>> start

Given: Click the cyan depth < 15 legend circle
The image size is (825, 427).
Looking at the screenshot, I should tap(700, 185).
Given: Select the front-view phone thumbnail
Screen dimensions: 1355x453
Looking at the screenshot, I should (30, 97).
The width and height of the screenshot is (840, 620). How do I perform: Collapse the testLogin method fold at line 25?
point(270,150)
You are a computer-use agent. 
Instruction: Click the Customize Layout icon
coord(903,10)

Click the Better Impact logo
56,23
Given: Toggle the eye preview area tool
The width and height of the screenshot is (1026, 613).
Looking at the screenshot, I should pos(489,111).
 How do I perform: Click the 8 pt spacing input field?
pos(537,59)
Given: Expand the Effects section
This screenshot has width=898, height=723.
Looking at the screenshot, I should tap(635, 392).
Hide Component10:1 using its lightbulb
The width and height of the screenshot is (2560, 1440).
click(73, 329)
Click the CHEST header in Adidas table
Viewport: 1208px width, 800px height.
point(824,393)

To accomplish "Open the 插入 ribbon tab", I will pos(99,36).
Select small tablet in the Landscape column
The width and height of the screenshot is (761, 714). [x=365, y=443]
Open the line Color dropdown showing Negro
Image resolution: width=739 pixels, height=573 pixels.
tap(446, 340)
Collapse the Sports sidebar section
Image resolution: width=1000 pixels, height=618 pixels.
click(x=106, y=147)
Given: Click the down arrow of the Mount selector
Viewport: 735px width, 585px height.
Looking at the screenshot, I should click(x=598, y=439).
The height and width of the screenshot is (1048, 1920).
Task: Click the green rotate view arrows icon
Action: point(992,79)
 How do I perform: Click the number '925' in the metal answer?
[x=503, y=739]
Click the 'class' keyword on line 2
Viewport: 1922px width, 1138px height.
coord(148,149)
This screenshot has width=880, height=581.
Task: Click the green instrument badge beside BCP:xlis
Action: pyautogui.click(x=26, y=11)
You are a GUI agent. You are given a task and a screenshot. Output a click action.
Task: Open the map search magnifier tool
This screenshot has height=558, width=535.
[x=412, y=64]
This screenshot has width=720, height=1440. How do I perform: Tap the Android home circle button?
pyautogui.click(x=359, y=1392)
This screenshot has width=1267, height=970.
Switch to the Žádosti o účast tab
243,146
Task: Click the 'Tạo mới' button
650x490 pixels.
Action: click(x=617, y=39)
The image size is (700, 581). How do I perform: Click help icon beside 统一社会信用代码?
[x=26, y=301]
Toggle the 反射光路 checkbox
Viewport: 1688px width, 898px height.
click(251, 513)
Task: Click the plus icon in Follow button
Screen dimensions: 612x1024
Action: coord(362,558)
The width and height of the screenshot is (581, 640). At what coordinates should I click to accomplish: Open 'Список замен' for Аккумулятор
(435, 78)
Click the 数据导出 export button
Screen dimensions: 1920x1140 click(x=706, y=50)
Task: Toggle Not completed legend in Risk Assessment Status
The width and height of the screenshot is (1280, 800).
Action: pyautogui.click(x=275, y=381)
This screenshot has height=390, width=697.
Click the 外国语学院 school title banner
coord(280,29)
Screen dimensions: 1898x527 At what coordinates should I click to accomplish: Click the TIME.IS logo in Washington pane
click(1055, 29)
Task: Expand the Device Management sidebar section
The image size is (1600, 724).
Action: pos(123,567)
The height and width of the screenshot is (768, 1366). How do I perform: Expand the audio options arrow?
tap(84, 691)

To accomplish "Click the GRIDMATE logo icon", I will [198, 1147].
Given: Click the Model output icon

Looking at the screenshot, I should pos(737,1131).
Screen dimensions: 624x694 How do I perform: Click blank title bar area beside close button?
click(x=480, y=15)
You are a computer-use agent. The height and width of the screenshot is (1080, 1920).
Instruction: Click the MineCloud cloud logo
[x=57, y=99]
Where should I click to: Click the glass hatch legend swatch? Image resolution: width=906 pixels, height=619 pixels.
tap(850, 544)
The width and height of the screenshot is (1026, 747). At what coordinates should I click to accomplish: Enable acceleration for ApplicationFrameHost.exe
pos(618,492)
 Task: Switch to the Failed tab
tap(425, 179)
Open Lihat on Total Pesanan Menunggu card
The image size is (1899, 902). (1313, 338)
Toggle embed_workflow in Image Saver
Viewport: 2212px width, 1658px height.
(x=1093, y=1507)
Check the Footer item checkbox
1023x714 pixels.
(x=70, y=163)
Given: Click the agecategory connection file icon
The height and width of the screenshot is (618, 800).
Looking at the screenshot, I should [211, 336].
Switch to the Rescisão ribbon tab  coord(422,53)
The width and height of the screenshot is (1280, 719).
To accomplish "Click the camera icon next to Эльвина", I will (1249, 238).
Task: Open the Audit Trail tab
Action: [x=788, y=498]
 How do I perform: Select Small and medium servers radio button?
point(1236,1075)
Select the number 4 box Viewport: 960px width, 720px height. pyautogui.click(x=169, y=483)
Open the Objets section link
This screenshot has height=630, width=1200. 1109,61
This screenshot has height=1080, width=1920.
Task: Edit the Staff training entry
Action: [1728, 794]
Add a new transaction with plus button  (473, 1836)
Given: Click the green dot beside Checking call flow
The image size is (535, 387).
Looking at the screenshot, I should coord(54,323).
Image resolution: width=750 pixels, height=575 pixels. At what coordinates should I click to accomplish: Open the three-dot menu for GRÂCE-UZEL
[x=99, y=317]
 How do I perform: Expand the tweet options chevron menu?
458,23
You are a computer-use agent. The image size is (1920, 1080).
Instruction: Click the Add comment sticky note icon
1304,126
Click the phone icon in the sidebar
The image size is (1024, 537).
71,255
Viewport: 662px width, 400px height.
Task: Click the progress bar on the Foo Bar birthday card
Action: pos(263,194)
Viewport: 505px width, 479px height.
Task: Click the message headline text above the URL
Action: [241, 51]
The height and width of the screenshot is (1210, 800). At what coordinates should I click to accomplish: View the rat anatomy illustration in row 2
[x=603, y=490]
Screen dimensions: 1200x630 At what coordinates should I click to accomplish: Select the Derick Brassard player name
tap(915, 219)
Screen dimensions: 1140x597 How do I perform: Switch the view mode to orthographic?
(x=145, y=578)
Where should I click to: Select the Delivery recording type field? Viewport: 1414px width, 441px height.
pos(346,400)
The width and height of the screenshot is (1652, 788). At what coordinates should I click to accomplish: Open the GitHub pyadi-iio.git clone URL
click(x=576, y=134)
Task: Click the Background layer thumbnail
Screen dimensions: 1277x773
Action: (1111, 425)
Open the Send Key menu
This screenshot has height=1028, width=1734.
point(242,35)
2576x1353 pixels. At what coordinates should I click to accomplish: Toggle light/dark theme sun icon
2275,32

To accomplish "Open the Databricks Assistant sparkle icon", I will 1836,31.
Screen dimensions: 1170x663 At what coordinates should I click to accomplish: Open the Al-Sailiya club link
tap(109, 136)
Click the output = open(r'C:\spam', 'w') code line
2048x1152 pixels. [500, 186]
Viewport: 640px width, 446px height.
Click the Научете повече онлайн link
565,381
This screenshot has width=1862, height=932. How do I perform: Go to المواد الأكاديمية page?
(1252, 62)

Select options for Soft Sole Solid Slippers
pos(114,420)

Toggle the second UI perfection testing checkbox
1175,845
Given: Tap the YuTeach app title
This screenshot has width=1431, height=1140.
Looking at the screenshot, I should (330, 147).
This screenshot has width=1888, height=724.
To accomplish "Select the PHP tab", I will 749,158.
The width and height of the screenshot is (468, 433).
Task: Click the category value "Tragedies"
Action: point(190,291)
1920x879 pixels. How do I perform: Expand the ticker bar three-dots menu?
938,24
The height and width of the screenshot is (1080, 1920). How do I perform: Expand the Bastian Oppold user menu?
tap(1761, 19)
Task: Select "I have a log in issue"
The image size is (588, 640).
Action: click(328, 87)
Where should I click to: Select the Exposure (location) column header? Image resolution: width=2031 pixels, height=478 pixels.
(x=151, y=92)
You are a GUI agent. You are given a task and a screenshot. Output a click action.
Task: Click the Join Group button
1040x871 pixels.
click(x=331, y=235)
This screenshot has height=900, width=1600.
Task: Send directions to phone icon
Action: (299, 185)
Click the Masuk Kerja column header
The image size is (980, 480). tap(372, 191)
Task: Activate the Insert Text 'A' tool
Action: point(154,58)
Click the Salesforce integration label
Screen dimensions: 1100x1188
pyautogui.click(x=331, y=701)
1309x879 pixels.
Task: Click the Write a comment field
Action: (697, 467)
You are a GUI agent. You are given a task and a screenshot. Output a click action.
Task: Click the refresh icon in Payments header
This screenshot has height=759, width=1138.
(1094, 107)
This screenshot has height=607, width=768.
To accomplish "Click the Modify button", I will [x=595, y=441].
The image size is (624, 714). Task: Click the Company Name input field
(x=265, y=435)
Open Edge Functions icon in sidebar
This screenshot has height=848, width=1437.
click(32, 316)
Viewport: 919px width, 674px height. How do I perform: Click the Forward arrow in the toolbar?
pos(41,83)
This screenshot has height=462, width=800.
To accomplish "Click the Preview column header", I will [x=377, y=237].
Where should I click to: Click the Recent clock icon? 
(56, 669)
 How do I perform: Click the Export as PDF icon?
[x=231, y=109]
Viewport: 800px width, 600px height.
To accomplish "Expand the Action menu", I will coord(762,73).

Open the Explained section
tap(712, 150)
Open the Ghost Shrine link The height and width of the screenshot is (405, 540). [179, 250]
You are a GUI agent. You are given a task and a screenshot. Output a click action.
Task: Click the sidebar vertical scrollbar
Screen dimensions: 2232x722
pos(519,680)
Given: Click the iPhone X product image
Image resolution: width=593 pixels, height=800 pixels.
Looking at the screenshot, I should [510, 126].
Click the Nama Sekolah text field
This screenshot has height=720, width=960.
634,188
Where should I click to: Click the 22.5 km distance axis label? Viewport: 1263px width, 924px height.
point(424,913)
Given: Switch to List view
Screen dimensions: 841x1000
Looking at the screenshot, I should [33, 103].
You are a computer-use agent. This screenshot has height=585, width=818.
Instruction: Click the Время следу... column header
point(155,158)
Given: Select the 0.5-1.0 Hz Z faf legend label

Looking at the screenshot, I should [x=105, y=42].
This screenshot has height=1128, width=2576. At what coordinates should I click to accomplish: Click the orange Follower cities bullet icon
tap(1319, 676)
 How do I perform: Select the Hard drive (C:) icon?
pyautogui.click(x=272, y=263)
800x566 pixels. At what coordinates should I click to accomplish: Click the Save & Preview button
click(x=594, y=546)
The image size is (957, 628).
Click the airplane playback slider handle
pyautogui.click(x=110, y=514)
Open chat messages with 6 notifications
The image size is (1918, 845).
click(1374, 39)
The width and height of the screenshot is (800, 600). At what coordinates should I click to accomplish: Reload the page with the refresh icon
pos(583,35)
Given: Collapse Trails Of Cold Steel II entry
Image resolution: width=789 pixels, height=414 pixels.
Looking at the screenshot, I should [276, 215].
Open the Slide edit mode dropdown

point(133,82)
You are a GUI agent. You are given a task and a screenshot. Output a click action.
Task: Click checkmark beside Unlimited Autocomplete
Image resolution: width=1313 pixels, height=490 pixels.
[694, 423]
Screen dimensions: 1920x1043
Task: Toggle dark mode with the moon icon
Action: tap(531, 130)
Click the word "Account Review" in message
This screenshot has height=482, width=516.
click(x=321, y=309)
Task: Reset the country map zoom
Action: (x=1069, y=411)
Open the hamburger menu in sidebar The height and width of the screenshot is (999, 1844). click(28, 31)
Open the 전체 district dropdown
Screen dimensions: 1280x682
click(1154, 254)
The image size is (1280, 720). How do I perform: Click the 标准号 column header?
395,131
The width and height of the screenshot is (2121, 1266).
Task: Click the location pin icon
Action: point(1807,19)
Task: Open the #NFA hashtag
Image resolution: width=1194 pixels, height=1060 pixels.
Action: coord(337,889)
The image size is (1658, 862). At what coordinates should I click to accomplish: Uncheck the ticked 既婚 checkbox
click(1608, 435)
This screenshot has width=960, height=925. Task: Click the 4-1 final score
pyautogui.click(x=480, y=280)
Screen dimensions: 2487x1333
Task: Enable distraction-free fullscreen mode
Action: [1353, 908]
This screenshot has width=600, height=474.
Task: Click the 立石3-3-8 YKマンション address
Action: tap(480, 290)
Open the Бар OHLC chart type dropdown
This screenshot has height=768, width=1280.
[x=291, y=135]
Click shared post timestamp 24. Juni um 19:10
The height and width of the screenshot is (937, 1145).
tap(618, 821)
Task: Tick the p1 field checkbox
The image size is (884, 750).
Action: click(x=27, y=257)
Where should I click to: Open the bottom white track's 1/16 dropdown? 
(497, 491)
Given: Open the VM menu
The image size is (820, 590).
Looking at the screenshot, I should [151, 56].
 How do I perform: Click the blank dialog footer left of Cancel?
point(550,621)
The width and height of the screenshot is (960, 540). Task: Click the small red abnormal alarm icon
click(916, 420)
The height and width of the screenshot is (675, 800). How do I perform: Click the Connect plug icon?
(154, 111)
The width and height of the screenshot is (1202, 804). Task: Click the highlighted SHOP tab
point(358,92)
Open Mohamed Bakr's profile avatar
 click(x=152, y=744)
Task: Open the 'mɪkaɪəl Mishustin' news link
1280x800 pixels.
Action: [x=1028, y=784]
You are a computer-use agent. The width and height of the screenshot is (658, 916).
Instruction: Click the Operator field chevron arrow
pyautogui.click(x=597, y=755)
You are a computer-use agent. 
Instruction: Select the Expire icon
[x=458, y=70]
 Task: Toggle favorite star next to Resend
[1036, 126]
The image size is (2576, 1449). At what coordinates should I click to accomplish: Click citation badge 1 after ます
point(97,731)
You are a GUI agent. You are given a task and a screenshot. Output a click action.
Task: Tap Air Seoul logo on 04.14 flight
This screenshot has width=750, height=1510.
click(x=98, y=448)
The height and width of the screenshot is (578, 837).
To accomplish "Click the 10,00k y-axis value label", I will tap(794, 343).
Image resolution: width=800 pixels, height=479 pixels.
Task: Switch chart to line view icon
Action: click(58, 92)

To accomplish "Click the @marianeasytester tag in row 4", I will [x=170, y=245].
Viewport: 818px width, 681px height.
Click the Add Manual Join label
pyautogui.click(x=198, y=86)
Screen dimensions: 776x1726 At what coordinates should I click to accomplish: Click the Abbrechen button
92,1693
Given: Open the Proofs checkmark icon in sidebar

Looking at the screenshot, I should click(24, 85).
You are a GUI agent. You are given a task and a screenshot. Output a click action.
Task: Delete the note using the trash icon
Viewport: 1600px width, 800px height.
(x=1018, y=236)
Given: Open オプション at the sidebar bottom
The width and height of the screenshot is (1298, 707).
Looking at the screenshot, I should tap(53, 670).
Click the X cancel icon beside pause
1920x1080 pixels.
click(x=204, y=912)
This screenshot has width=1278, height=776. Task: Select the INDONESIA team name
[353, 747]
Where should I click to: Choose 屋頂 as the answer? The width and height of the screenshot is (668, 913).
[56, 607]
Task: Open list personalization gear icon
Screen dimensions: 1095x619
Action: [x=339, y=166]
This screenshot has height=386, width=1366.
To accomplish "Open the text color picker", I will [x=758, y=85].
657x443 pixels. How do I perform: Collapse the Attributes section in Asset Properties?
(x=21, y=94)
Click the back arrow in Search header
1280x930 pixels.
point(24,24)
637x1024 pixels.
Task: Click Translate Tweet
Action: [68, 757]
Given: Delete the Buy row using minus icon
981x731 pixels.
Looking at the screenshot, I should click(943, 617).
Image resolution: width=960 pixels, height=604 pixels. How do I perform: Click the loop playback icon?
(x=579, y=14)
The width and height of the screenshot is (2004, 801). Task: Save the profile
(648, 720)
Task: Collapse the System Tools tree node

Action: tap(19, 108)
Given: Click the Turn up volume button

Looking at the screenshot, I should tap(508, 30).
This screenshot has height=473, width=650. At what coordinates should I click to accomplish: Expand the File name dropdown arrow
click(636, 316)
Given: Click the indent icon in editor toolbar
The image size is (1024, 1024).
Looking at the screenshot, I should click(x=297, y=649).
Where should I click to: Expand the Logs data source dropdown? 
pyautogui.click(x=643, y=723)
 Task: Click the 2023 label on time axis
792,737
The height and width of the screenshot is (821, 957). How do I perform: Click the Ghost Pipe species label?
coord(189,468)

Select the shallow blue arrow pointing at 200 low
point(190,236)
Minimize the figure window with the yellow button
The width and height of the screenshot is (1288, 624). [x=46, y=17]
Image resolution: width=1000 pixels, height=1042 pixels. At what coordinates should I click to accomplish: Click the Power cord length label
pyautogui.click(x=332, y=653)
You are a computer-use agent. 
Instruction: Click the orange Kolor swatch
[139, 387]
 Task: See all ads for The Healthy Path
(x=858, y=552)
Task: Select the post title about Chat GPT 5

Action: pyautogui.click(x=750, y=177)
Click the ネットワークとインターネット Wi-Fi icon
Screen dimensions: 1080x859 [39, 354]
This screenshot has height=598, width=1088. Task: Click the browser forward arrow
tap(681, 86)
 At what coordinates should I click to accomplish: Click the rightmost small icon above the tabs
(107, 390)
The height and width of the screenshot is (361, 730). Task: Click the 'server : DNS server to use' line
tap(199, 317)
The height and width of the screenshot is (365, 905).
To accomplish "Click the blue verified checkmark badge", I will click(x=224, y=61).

>> end

Rewrite the entries above, from the first line down to the line with "Looking at the screenshot, I should (30, 97).", changing "cyan" to "magenta" and keeping everything else the same.

TASK RESULT -
Given: Click the magenta depth < 15 legend circle
The image size is (825, 427).
Looking at the screenshot, I should tap(700, 185).
Given: Select the front-view phone thumbnail
Screen dimensions: 1355x453
Looking at the screenshot, I should (30, 97).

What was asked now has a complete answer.